Copy the following records word for word, all of them.

* BEGIN DATA FOR THIS TASK *

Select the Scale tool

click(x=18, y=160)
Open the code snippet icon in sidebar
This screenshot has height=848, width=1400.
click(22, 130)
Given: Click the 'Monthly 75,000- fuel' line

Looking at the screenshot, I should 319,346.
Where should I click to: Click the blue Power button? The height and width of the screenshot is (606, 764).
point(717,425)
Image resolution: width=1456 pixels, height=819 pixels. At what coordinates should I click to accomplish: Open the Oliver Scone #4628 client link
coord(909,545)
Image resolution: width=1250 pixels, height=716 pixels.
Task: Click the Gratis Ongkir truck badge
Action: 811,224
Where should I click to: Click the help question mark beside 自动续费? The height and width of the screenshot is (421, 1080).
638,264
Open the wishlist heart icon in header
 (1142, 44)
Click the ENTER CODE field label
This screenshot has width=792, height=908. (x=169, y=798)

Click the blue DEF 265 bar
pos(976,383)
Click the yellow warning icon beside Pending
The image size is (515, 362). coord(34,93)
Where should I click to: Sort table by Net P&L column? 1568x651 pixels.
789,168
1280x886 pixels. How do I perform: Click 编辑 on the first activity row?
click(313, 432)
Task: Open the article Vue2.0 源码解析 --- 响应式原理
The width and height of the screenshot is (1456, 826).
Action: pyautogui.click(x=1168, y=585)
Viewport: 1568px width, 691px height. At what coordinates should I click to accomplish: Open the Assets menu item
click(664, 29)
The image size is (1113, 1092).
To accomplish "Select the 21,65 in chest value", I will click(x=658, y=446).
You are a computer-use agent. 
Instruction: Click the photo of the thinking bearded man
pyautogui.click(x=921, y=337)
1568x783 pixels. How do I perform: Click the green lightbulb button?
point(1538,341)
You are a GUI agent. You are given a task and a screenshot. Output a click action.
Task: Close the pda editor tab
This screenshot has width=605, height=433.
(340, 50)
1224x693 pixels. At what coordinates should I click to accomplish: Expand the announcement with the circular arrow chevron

* END DATA FOR THIS TASK *

**FINAL ANSWER:**
Select the Scale tool

click(x=18, y=160)
Open the code snippet icon in sidebar
This screenshot has height=848, width=1400.
click(22, 130)
Given: Click the 'Monthly 75,000- fuel' line

Looking at the screenshot, I should 319,346.
Where should I click to: Click the blue Power button? The height and width of the screenshot is (606, 764).
point(717,425)
Image resolution: width=1456 pixels, height=819 pixels. At what coordinates should I click to accomplish: Open the Oliver Scone #4628 client link
coord(909,545)
Image resolution: width=1250 pixels, height=716 pixels.
Task: Click the Gratis Ongkir truck badge
Action: 811,224
Where should I click to: Click the help question mark beside 自动续费? The height and width of the screenshot is (421, 1080).
638,264
Open the wishlist heart icon in header
 (1142, 44)
Click the ENTER CODE field label
This screenshot has width=792, height=908. (x=169, y=798)

Click the blue DEF 265 bar
pos(976,383)
Click the yellow warning icon beside Pending
The image size is (515, 362). coord(34,93)
Where should I click to: Sort table by Net P&L column? 1568x651 pixels.
789,168
1280x886 pixels. How do I perform: Click 编辑 on the first activity row?
click(313, 432)
Task: Open the article Vue2.0 源码解析 --- 响应式原理
The width and height of the screenshot is (1456, 826).
Action: pyautogui.click(x=1168, y=585)
Viewport: 1568px width, 691px height. At what coordinates should I click to accomplish: Open the Assets menu item
click(664, 29)
The image size is (1113, 1092).
To accomplish "Select the 21,65 in chest value", I will click(x=658, y=446).
You are a computer-use agent. 
Instruction: Click the photo of the thinking bearded man
pyautogui.click(x=921, y=337)
1568x783 pixels. How do I perform: Click the green lightbulb button?
point(1538,341)
You are a GUI agent. You are given a task and a screenshot. Output a click action.
Task: Close the pda editor tab
This screenshot has width=605, height=433.
(340, 50)
1224x693 pixels. At what coordinates should I click to accomplish: Expand the announcement with the circular arrow chevron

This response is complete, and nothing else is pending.